Die finanzielle Belastung für Käufer in Frankreich nimmt folglich zu, was sich auch in der Preisentwicklung widerspiegelt. Die Kaufpreise sind im Vergleich zum Vorjahresmonat um 0,6 Prozent gesunken und liegen mit durchschnittlich 3.171 Euro pro Quadratmeter knapp über dem deutschen Niveau. Noch kostspieliger ist Wohneigentum unter den betrachteten Ländern lediglich in Luxemburg, wo Käufer im Schnitt mit 8.457 Euro pro Quadratmeter rechnen müssen.

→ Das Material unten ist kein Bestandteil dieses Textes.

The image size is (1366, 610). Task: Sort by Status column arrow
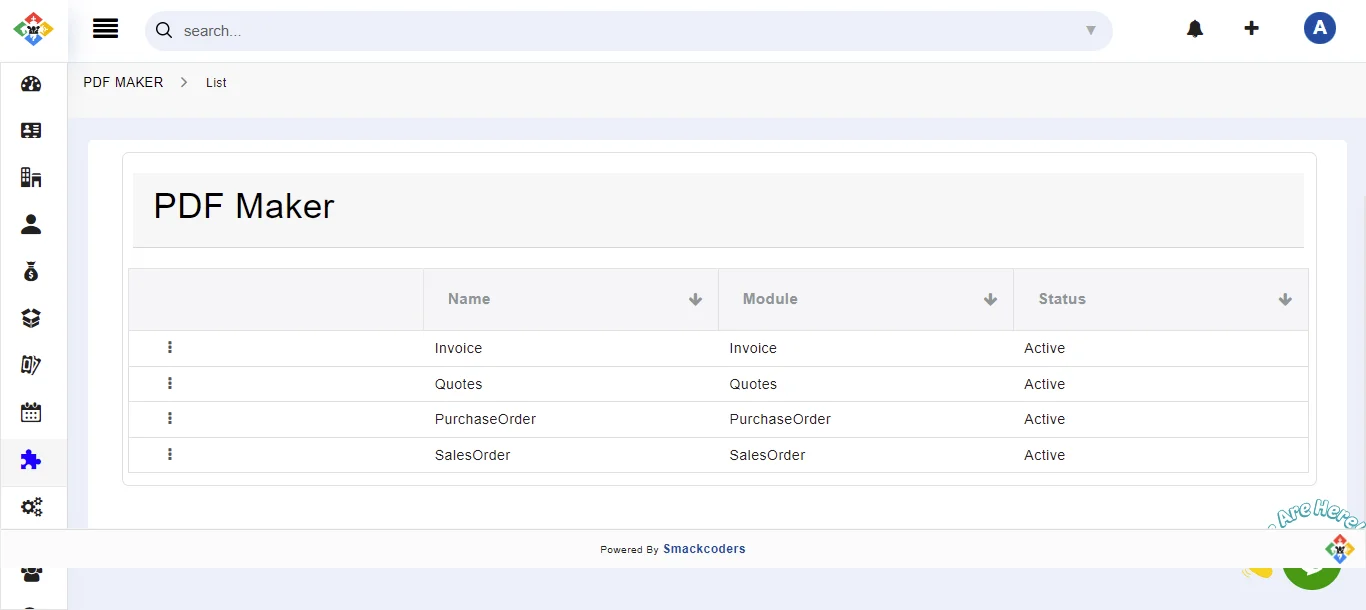(1285, 300)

Schwindende Kaufkraft: Bis zu 25 Quadratmeter weniger als vor einem Jahr
Obwohl sich die Bauzinsen zuletzt in vielen europäischen Ländern stabilisiert haben, ist das Zinsniveau mit etwa 4 Prozent nach wie vor hoch. Im Vergleich zur Niedrigzinsphase hat sich der Immobilienerwerb für potenzielle Käufer somit deutlich erschwert. Das verdeutlicht ein Blick auf die leistbare Wohnfläche, die heute in allen untersuchten Ländern deutlich geringer ausfällt als im Januar 2022. In Deutschland konnte sich ein Zweipersonenhaushalt ohne Kinder mit einem mittleren Nettohaushaltseinkommen damals 69 Quadratmeter Wohnfläche leisten. Unter dem heutigen Zinsniveau gibt es für dasselbe Budget nur noch 58 Quadratmeter Wohnfläche – 11 Quadratmeter weniger. Für die Berechnung wurde eine Annuität von 33 Prozent des verfügbaren Einkommens und eine Finanzierungsdauer von 25 Jahren angenommen. In anderen Ländern fallen die Einbußen noch deutlicher aus: Immobilienkäufer in Frankreich und Italien bekommen heute 17 Quadratmeter weniger als Anfang 2022. In Spanien beträgt das Minus 22 Quadratmeter, in Belgien sogar 25 Quadratmeter.